** Opening MATERIAL FOR THIS EXERCISE block **

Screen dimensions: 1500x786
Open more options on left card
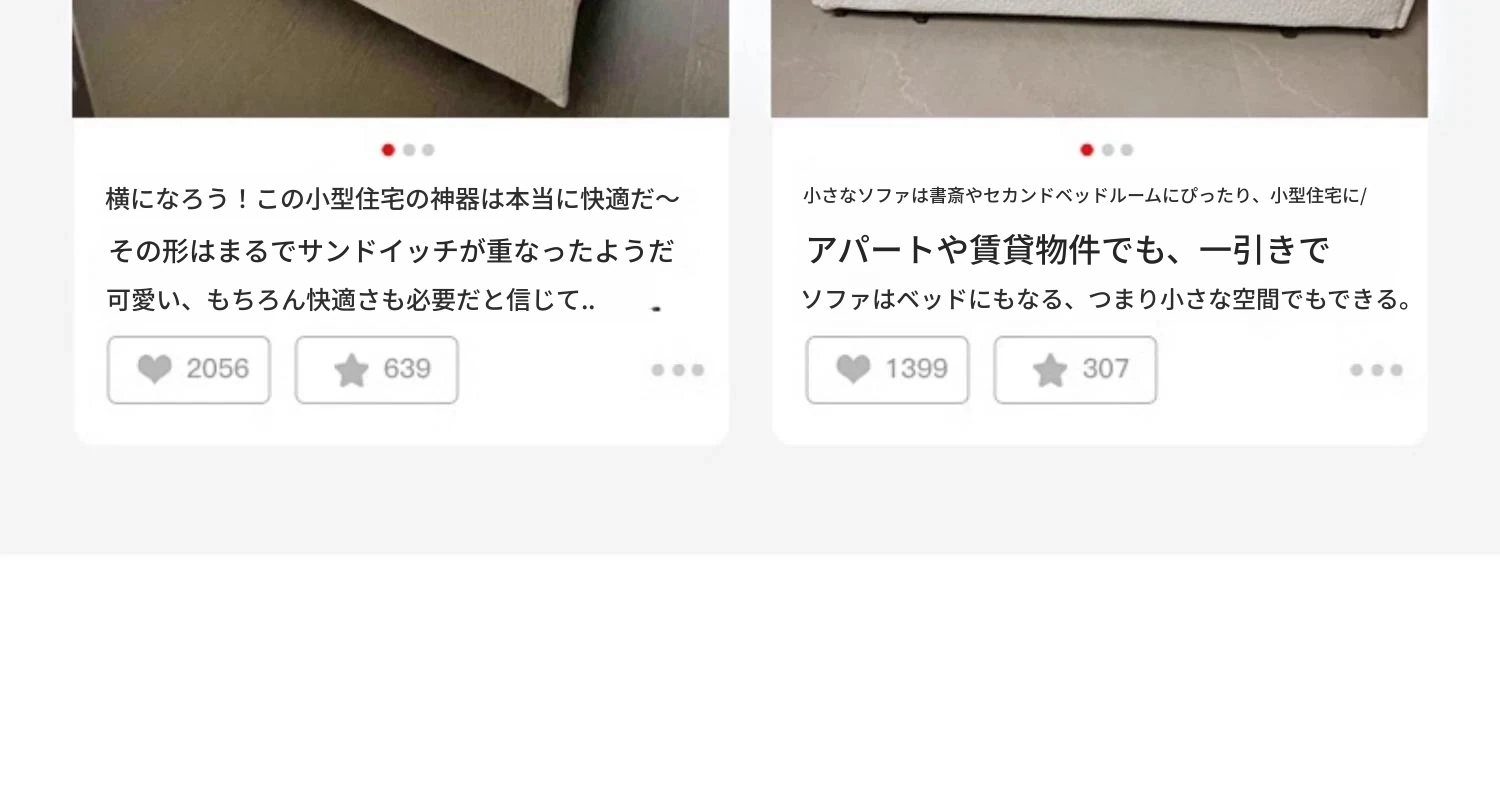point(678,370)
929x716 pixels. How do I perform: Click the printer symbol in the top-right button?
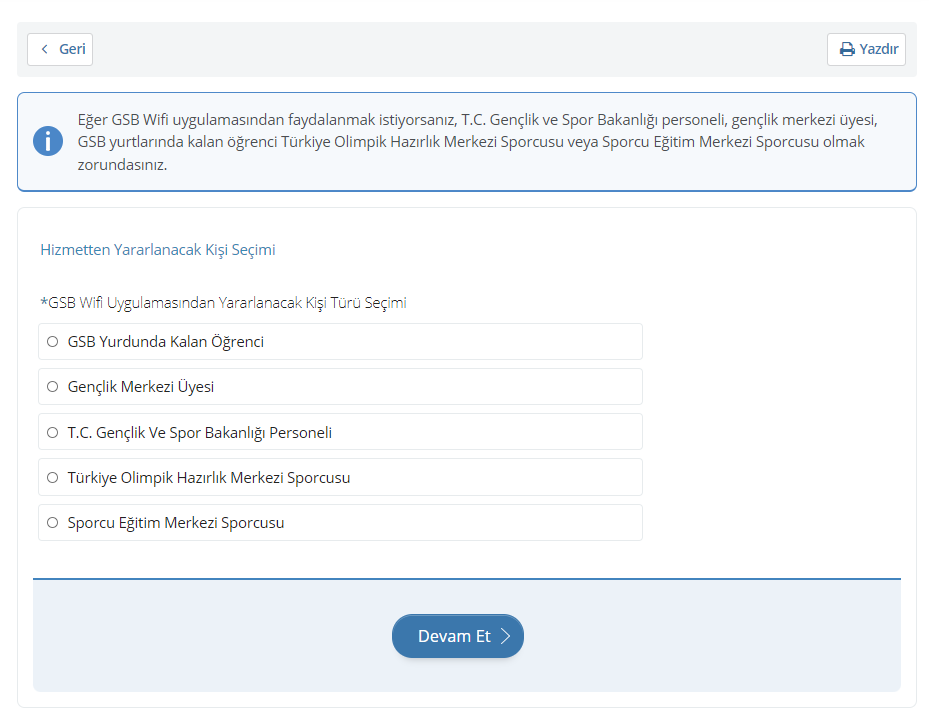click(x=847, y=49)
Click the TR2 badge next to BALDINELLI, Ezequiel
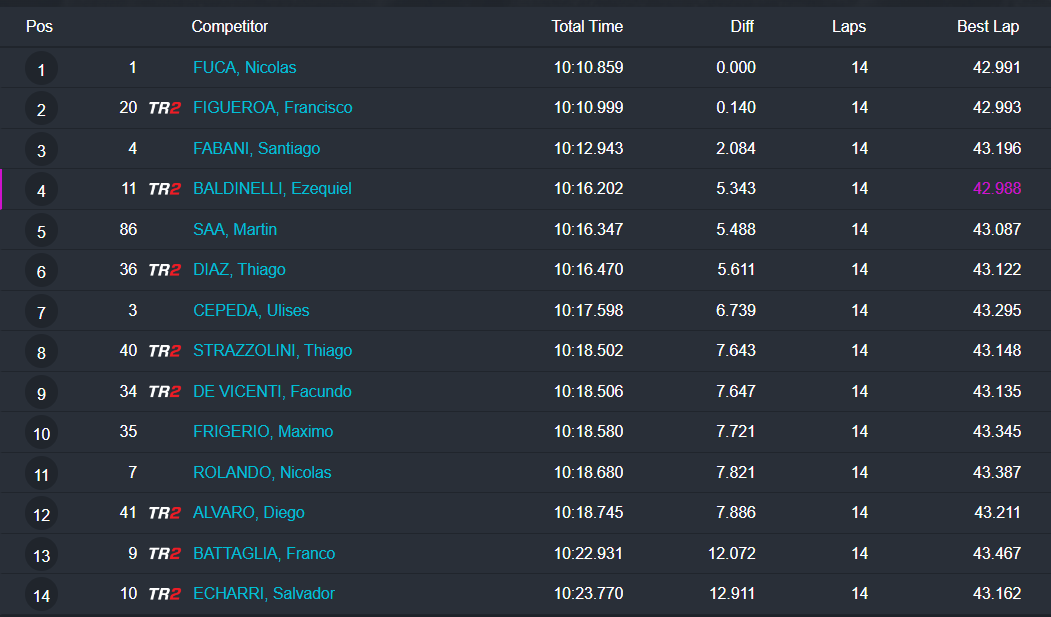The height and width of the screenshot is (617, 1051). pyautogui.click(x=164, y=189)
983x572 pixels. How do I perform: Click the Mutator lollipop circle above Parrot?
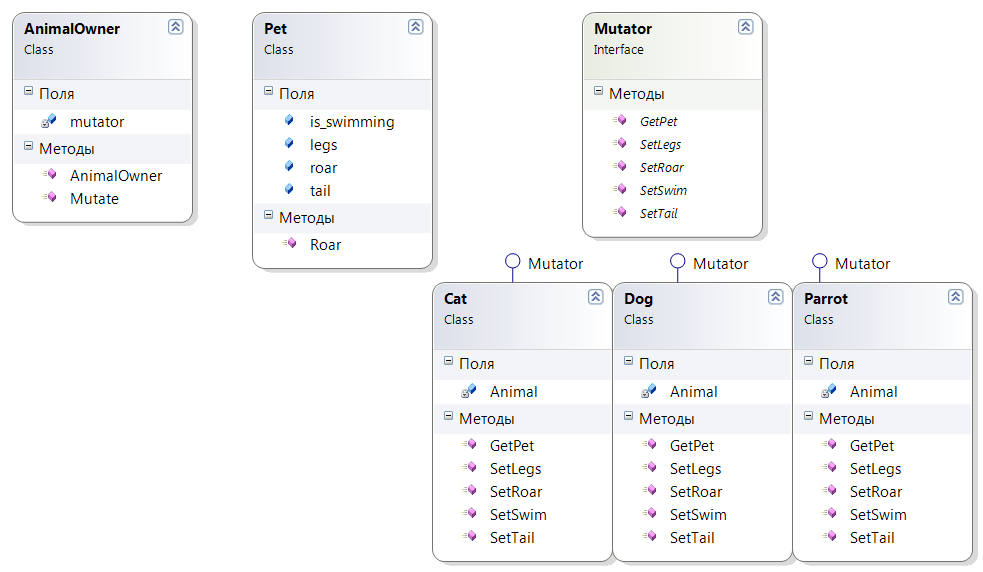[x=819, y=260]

** Closing MATERIAL FOR THIS EXERCISE block **
** Opening MATERIAL FOR THIS EXERCISE block **

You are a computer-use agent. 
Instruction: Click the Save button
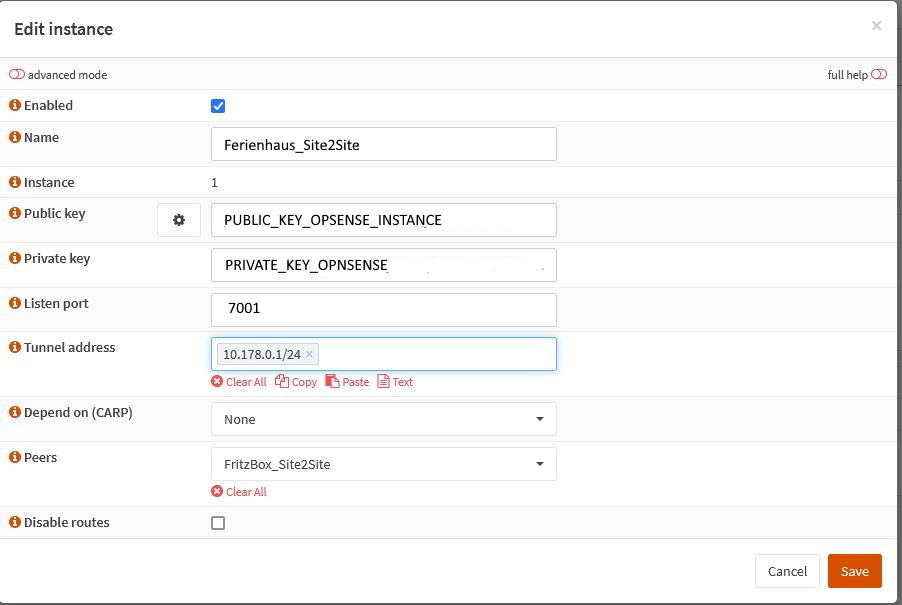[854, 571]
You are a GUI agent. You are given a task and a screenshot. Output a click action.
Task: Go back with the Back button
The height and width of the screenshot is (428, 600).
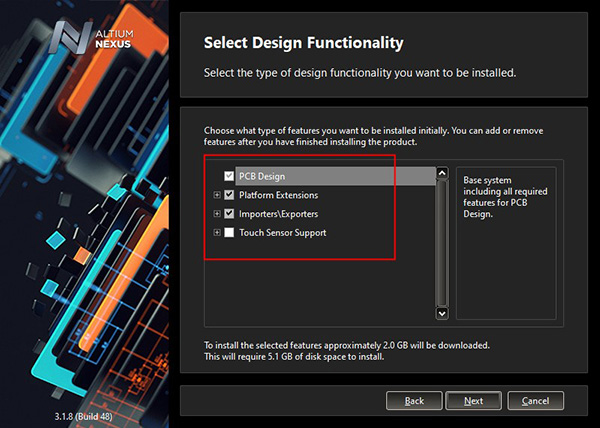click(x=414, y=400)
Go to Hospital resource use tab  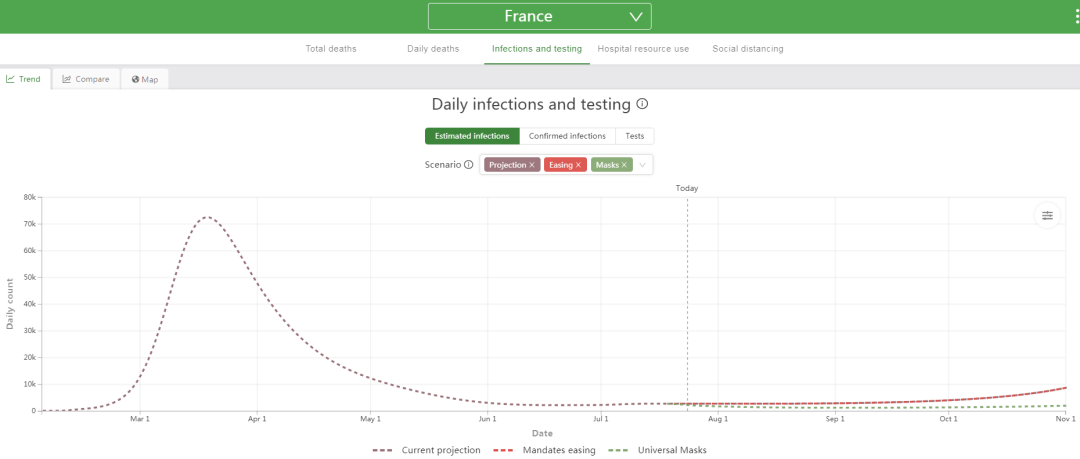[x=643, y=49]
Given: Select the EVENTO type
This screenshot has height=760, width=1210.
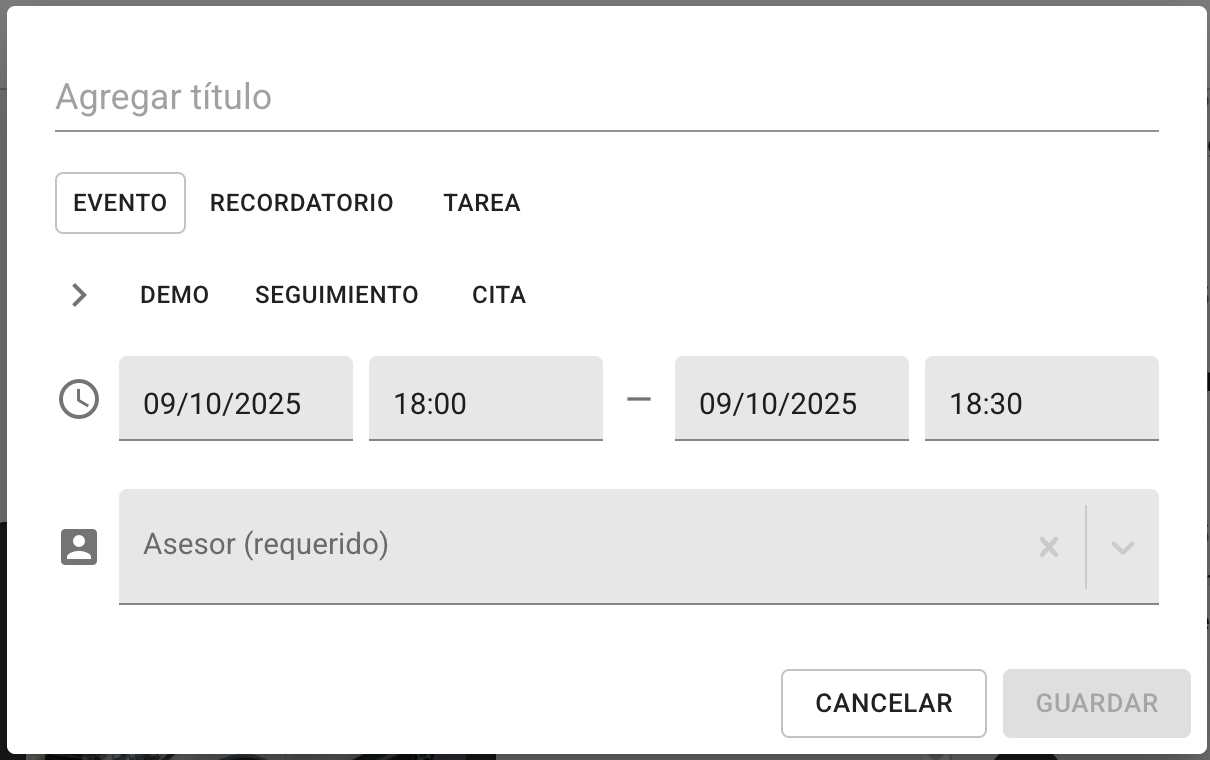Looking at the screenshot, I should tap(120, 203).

** Closing MATERIAL FOR THIS EXERCISE block **

* EXERCISE PROMPT: Collect every line above that contains the word "agent".

* WRITTEN ANSWER:
You are a computer-use agent. 
You are a GUI agent. You are given a task and a screenshot. Output a click action.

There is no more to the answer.